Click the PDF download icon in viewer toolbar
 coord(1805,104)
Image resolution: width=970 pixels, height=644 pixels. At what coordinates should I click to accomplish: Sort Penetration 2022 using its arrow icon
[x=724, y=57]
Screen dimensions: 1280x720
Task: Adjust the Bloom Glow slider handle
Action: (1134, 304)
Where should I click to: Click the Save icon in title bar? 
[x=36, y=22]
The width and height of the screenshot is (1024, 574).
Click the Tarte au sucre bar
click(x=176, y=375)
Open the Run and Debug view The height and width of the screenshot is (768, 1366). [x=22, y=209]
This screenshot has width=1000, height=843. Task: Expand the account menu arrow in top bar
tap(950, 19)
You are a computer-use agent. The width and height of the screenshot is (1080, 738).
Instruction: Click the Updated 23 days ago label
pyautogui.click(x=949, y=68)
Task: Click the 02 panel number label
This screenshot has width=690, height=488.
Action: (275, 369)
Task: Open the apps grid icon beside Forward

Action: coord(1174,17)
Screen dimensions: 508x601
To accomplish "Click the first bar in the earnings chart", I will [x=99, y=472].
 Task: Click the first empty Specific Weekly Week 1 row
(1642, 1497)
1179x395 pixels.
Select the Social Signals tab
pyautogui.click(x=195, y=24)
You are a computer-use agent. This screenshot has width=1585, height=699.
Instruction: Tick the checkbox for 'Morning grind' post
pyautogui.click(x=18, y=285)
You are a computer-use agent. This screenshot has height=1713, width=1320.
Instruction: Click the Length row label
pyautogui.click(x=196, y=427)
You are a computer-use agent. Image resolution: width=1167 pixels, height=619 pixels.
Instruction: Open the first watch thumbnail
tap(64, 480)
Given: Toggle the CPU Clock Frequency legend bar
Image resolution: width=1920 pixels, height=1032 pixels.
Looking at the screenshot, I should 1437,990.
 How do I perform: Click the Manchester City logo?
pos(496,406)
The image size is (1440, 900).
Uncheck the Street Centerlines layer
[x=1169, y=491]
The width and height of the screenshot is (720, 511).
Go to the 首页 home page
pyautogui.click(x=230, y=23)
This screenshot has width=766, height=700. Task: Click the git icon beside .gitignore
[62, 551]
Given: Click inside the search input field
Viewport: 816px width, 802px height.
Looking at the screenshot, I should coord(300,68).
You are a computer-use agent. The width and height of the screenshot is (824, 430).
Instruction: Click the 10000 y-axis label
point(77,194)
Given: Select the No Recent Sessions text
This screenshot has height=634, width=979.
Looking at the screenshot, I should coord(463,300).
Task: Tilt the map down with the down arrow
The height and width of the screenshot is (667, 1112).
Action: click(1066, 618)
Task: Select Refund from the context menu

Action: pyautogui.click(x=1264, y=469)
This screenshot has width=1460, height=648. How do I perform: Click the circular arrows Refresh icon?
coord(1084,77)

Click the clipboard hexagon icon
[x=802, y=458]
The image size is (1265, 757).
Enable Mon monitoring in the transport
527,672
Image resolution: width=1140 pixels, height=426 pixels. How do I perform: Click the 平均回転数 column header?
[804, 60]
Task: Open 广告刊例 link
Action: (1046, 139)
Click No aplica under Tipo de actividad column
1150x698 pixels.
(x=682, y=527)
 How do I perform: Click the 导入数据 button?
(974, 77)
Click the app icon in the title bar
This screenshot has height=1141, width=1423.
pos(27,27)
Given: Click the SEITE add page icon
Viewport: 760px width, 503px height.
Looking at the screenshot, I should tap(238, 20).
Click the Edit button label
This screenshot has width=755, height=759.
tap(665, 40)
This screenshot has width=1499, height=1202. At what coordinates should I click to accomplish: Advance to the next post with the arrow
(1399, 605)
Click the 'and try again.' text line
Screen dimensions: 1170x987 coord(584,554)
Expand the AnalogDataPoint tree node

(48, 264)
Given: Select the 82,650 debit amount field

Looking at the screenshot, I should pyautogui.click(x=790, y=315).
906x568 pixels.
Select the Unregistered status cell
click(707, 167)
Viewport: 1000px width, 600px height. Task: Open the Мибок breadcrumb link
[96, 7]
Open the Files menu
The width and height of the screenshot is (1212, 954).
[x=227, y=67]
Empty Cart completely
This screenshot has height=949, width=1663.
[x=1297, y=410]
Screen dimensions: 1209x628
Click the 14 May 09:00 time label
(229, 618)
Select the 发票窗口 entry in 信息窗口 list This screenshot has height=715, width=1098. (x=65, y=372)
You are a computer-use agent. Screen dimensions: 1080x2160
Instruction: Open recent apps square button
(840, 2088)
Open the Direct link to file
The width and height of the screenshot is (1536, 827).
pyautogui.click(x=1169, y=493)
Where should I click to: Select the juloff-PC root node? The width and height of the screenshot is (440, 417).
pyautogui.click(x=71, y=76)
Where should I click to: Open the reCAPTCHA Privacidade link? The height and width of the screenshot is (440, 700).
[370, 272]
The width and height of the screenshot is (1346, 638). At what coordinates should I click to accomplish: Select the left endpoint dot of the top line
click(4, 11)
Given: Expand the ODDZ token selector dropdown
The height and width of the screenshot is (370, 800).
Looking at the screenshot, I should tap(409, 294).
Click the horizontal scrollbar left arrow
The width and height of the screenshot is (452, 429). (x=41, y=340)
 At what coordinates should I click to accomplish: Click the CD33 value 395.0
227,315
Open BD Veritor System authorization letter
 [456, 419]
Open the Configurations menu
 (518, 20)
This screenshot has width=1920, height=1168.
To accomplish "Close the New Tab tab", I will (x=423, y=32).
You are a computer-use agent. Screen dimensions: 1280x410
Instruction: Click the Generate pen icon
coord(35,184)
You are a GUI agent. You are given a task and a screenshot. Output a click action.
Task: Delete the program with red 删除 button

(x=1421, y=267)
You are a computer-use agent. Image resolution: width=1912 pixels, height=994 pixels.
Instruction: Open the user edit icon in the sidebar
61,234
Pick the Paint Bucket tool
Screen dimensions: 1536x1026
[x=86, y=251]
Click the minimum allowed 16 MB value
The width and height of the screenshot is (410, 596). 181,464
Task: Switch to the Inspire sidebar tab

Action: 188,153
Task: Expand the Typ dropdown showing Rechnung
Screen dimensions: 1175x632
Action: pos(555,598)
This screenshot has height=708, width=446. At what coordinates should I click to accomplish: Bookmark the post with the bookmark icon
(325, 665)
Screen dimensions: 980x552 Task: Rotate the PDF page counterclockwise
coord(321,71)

******************************

Find every line in the records that uses the string "computer", then copy it.

▸ Written solution:
You are a computer-use agent. The width and height of the screenshot is (1080, 738).
You are a computer-use agent. This screenshot has width=1585, height=699.
You are a computer-use agent. This screenshot has height=1713, width=1320.
You are a computer-use agent. Image resolution: width=1167 pixels, height=619 pixels.
You are a computer-use agent. The width and height of the screenshot is (824, 430).
You are a computer-use agent. Screen dimensions: 1080x2160
You are a computer-use agent. Screen dimensions: 1280x410
You are a computer-use agent. Image resolution: width=1912 pixels, height=994 pixels.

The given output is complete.